## THE INPUT

---*---

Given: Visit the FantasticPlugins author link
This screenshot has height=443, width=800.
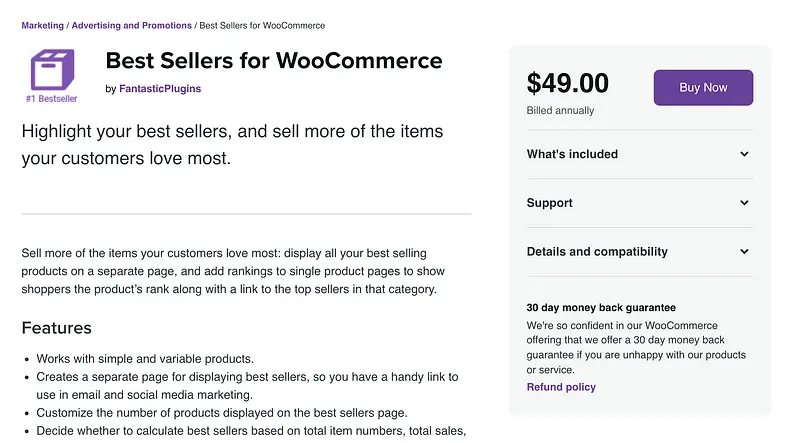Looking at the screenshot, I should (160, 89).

---*---

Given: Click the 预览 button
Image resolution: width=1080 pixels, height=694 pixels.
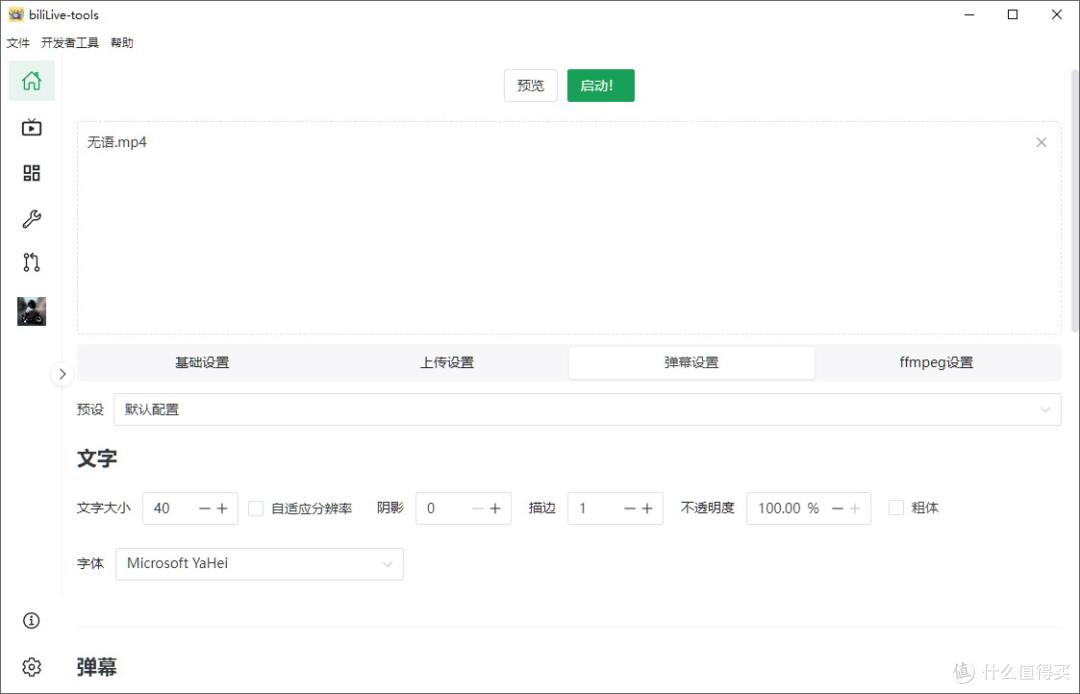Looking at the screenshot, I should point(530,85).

---*---

## YOUR INSTRUCTIONS
Within the data above, tally every line that has "Given" in it. Answer with the number only.

## YOUR SOLUTION
2